Pair expressions can be linked via:

dual <> (a) b
// is equivalent to
dual(a)
dual <> b

Function Expressions

^Syntax
FunctionExpression : [ PatternList ] Expression

^{Type | Destructing Expression | Statement | Destructing Statement}

Having multiple patterns between [ and ] is just syntax sugar:

[p, q] x
// is equivalent to
[p] [q] x

If p is an irrefutable pattern for type A and b (wich must use the bindings of p) is of type B, the function expression [p] b is of the function type [A] B.

We’ve already seen a lot of functions, so here’s a simple one:

def add2: [Nat] Nat = [n] .succ.succ n

Note that function expressions are the primary way of defining functions in par. Defining a function looks the same as defining any other value.

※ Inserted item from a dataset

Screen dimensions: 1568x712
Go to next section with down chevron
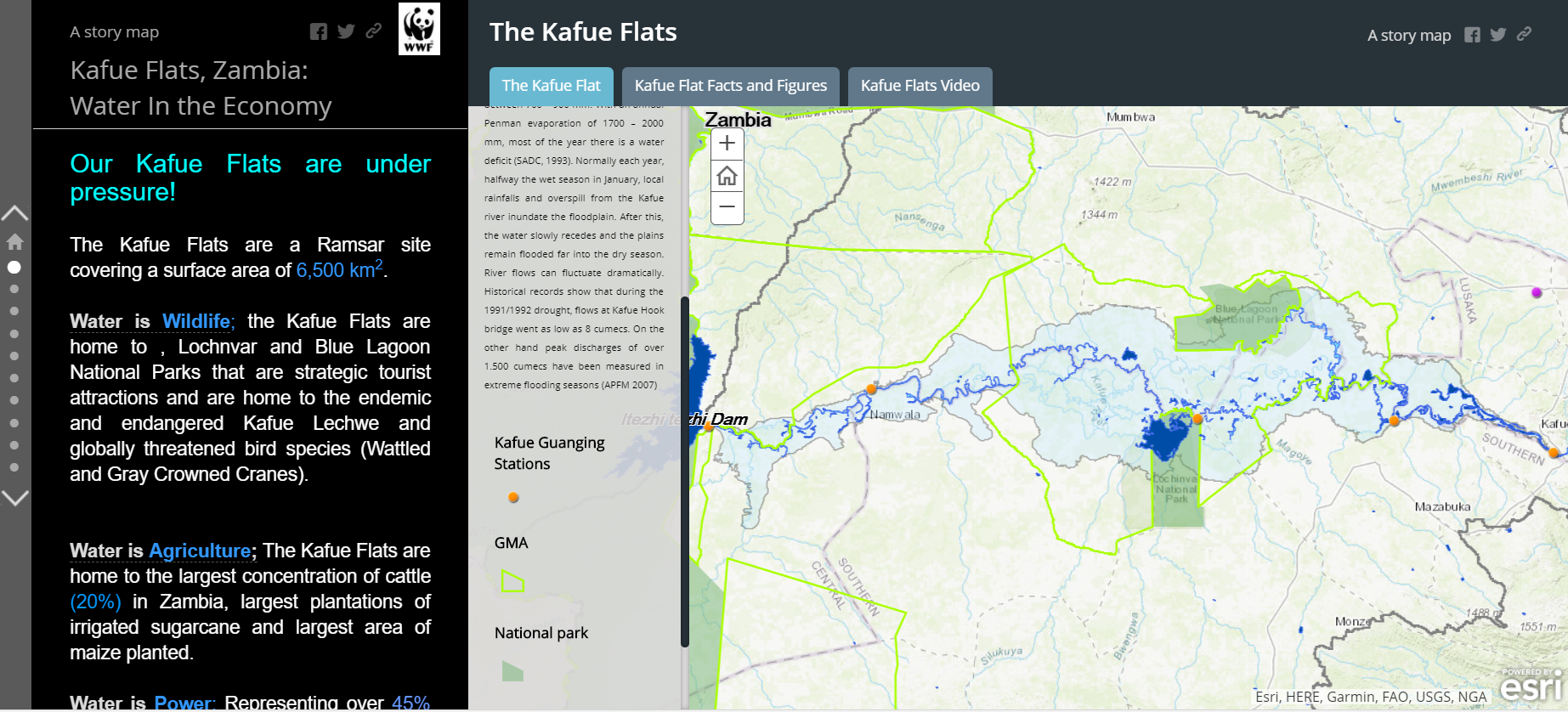[x=15, y=498]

Function expressions can be linked via:

dual <> [p] b
// is equivalent to
dual[p]
dual <> b

Either Selections

^Syntax
EitherSelection : Label Expression

^{Type | Destructing Expression | Statement | Destructing Statement}

The type of an either selection cannot be inferred from itself.
A selection of the either type either { .a A, .b B } is either .a a if a is of type A or .b b if b is of type B.

type Bool = either {
  .true!,
  .false!,
}

def true: Bool = .true!

Recursive types have no special construction syntax, instead they are finitely constructed as their underlying type. Most often they’re seen as recursive either types:

type Nat = recursive either {
  .zero!,
  .succ self,
}

// construct a value of the recursive
// Nat type like any other either type
def two = .succ.succ.zero!

Either selections can be linked via:

dual <> .a a
// is equivalent to
dual.a
dual <> a

Choice Constructions

^Syntax
ChoiceConstruction :
      { (Label (( ReceivePatterns ))^* => Expression ,^?)^* }

ReceivePatterns :
      PatternList
   | type ID_List

^{Type | Destructing Expression | Statement | Destructing Statement}

If a is of type A and b is of type B, the choice construction { .a => a, .b => b } is of the choice type { .a => A, .b => B }.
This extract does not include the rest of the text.